● What you are asked to do
Repeat precisely the span of lines below that opens with the line containing "This screenshot has height=307, width=361." and closes with the line containing "Task: Expand the 쿠폰코드가 있으신가요? section", both included.

*** Data section Section Begins ***

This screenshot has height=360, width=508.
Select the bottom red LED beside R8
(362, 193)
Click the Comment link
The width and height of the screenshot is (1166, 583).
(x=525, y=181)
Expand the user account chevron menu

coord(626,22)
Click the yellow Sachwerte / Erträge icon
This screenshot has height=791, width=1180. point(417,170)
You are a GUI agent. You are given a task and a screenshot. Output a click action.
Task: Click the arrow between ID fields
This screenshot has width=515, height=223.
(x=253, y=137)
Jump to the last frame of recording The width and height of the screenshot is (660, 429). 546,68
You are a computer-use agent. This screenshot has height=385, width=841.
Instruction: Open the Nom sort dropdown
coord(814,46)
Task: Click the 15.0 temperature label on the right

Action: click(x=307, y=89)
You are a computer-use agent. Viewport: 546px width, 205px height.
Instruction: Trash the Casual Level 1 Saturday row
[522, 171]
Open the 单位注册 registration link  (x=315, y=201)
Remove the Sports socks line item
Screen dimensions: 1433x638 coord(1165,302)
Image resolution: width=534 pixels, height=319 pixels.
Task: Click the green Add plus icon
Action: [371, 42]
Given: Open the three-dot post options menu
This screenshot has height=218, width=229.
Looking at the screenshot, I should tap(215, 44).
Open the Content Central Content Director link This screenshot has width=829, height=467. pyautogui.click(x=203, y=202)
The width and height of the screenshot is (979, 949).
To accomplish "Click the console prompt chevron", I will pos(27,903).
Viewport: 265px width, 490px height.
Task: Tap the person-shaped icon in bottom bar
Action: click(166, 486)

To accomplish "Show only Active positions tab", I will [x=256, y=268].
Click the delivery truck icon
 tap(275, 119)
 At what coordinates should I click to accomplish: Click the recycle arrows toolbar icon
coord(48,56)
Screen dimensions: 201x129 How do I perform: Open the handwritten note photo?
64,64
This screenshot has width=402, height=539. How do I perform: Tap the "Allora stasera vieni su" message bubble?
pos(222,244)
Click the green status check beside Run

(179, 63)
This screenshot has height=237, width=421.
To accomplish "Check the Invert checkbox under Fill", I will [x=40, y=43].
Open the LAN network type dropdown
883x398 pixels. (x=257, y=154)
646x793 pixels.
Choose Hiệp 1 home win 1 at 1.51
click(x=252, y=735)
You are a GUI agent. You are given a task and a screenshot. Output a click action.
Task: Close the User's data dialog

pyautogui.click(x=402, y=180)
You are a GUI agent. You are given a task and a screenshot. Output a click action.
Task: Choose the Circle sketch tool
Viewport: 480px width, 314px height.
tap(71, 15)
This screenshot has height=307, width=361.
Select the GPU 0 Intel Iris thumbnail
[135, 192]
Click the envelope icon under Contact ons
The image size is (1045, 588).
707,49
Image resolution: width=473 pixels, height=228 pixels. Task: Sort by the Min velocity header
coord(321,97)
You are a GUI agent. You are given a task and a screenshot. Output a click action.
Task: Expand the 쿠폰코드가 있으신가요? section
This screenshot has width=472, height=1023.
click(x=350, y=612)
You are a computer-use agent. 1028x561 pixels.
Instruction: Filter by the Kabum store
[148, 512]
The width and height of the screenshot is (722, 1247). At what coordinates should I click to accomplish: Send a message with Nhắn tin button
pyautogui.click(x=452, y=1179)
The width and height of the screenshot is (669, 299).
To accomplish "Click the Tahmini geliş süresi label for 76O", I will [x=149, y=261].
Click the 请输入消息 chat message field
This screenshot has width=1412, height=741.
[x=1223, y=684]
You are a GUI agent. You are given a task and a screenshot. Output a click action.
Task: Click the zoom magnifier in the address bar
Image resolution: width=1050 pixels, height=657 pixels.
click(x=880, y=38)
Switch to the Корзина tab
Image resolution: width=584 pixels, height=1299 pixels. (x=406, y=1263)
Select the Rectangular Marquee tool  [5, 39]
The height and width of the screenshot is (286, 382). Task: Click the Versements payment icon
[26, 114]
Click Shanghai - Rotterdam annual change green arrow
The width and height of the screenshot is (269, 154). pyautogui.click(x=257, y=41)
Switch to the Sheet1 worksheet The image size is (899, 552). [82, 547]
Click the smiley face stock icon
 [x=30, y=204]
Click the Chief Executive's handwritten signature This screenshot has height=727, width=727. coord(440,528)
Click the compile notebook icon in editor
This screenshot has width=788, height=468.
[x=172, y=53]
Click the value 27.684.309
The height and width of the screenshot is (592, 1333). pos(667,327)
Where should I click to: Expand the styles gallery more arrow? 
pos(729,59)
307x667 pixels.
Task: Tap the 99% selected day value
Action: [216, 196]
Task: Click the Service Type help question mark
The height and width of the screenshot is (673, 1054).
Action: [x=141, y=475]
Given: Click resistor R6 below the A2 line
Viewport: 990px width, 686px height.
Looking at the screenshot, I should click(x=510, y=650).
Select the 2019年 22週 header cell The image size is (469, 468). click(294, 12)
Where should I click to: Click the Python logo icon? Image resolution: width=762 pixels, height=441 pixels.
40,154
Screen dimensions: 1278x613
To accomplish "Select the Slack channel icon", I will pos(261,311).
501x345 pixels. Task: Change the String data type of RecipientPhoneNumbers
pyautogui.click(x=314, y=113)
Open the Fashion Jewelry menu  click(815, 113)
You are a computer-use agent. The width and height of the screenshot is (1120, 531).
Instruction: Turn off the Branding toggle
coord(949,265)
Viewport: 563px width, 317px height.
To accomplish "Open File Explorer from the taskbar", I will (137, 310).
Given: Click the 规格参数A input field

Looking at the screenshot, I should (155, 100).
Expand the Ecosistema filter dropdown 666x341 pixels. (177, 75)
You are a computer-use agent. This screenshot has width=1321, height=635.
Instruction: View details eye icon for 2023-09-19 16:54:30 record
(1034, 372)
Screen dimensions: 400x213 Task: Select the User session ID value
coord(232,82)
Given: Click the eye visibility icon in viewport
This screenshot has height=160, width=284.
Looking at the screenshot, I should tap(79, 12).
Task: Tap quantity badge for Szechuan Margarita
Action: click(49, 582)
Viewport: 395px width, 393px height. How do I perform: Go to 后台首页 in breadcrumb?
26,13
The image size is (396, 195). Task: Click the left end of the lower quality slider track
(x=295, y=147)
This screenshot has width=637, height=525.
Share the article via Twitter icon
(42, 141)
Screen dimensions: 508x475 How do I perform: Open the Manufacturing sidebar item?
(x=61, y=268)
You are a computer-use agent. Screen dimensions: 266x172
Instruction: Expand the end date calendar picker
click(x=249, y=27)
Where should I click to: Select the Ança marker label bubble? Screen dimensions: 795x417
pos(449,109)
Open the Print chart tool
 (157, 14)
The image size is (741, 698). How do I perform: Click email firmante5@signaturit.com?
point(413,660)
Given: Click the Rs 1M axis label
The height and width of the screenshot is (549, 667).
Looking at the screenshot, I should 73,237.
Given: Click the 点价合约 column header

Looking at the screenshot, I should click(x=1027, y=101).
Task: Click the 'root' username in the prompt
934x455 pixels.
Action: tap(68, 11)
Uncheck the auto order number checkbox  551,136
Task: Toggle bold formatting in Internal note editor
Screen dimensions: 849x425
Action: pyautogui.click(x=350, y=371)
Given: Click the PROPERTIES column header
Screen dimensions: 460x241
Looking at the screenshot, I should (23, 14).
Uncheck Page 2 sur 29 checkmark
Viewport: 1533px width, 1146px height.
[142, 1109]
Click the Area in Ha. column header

*** Data section Section Ends ***

● Solution
This screenshot has height=307, width=361.
Select the GPU 0 Intel Iris thumbnail
[135, 192]
Click the envelope icon under Contact ons
The image size is (1045, 588).
707,49
Image resolution: width=473 pixels, height=228 pixels. Task: Sort by the Min velocity header
coord(321,97)
You are a GUI agent. You are given a task and a screenshot. Output a click action.
Task: Expand the 쿠폰코드가 있으신가요? section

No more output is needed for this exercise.